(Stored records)

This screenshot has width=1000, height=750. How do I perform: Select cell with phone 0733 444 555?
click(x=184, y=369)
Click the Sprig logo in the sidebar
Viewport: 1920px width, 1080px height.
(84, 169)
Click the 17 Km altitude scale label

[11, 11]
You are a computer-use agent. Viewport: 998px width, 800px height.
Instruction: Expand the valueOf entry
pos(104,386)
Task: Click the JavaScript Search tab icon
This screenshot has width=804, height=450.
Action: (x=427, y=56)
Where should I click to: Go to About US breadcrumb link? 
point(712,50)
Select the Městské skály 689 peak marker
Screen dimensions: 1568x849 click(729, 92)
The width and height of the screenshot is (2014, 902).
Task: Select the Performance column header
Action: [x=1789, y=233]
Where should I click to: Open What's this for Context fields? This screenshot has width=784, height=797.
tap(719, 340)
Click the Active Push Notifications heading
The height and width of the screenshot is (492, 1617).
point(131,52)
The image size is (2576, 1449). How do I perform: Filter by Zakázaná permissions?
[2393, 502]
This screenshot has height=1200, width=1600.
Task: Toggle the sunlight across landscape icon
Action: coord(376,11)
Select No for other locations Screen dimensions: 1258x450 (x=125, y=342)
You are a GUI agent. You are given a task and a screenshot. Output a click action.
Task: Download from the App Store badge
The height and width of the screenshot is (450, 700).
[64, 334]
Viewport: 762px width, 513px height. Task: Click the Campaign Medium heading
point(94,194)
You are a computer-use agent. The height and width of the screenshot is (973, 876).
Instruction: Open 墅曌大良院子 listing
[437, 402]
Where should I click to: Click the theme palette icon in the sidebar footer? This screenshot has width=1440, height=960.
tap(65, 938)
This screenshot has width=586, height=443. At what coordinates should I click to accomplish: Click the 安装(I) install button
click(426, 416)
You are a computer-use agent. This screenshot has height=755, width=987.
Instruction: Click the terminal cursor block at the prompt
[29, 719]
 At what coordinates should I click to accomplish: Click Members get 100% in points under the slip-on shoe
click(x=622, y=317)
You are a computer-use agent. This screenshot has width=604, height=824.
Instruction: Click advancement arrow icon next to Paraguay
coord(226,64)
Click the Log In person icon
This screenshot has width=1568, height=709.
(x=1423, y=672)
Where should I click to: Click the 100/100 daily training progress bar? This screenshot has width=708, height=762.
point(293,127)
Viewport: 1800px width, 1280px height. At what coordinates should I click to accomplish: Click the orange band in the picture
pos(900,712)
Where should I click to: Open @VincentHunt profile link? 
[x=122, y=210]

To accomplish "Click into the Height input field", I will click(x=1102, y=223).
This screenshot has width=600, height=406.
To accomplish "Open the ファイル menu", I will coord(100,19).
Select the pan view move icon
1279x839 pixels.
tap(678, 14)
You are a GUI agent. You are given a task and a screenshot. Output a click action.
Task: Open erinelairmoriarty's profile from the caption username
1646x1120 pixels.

» **WHAT TO WORK ON**
Working through the data above, find every line holding "will" and copy it.

» **EXERCISE ANSWER**
To accomplish "Click into the Height input field", I will click(x=1102, y=223).
To accomplish "Open the ファイル menu", I will coord(100,19).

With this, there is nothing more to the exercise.